## TASK DESCRIPTION
The expected result is the segment of the entries that begins with the line containing "Copyright Policy (191, 2508)" and ends with the last line, copied verbatim.

#### SOURCE RECORDS

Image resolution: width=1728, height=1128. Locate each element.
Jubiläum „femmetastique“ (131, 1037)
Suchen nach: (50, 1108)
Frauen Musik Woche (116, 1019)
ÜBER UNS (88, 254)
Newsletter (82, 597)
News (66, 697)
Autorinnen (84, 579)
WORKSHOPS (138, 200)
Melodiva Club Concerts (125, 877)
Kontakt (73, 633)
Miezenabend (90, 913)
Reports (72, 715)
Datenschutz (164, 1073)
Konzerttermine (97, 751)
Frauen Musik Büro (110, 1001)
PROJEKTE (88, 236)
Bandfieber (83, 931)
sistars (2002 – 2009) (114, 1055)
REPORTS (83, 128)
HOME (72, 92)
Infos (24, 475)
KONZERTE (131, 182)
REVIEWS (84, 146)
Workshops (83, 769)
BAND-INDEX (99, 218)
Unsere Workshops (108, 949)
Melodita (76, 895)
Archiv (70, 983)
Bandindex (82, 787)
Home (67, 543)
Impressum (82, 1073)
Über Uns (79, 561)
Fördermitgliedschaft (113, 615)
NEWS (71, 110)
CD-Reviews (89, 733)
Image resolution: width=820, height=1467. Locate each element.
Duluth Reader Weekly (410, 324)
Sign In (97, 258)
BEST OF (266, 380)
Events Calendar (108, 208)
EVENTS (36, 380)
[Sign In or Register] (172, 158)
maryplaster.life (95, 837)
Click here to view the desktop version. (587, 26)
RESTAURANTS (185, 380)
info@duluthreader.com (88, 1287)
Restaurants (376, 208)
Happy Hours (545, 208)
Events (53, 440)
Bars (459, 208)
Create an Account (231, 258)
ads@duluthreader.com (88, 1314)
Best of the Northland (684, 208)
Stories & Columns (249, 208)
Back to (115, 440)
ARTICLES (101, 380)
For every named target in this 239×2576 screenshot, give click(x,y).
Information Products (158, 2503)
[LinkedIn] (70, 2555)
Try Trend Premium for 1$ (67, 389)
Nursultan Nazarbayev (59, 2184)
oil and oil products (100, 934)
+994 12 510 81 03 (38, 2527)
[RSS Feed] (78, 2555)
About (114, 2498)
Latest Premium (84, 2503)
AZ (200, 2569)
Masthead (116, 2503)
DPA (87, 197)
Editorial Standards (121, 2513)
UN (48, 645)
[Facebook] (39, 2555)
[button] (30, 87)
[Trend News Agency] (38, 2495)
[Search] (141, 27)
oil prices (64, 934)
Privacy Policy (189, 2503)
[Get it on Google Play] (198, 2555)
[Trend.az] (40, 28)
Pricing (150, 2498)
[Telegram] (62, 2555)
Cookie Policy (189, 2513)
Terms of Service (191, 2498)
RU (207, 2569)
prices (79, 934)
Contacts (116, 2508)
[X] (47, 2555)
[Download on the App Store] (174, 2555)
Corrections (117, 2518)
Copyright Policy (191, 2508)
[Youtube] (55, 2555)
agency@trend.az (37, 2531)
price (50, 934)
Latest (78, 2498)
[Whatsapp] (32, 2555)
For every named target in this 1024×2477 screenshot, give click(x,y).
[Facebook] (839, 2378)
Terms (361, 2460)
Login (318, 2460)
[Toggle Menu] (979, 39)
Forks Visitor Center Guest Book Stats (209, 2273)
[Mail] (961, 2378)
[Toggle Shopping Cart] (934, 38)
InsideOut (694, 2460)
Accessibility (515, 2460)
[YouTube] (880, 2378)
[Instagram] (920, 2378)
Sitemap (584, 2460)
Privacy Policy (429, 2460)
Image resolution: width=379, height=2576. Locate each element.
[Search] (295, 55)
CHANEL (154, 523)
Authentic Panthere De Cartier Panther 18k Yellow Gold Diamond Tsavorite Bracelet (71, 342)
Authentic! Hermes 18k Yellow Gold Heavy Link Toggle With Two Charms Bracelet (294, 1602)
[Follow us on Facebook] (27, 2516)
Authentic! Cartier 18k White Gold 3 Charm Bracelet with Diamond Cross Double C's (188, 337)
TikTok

########

## TASK ANSWER
Copyright Policy (191, 2508)
[Youtube] (55, 2555)
agency@trend.az (37, 2531)
price (50, 934)
Latest (78, 2498)
[Whatsapp] (32, 2555)
For every named target in this 1024×2477 screenshot, give click(x,y).
[Facebook] (839, 2378)
Terms (361, 2460)
Login (318, 2460)
[Toggle Menu] (979, 39)
Forks Visitor Center Guest Book Stats (209, 2273)
[Mail] (961, 2378)
[Toggle Shopping Cart] (934, 38)
InsideOut (694, 2460)
Accessibility (515, 2460)
[YouTube] (880, 2378)
[Instagram] (920, 2378)
Sitemap (584, 2460)
Privacy Policy (429, 2460)
Image resolution: width=379, height=2576. Locate each element.
[Search] (295, 55)
CHANEL (154, 523)
Authentic Panthere De Cartier Panther 18k Yellow Gold Diamond Tsavorite Bracelet (71, 342)
Authentic! Hermes 18k Yellow Gold Heavy Link Toggle With Two Charms Bracelet (294, 1602)
[Follow us on Facebook] (27, 2516)
Authentic! Cartier 18k White Gold 3 Charm Bracelet with Diamond Cross Double C's (188, 337)
TikTok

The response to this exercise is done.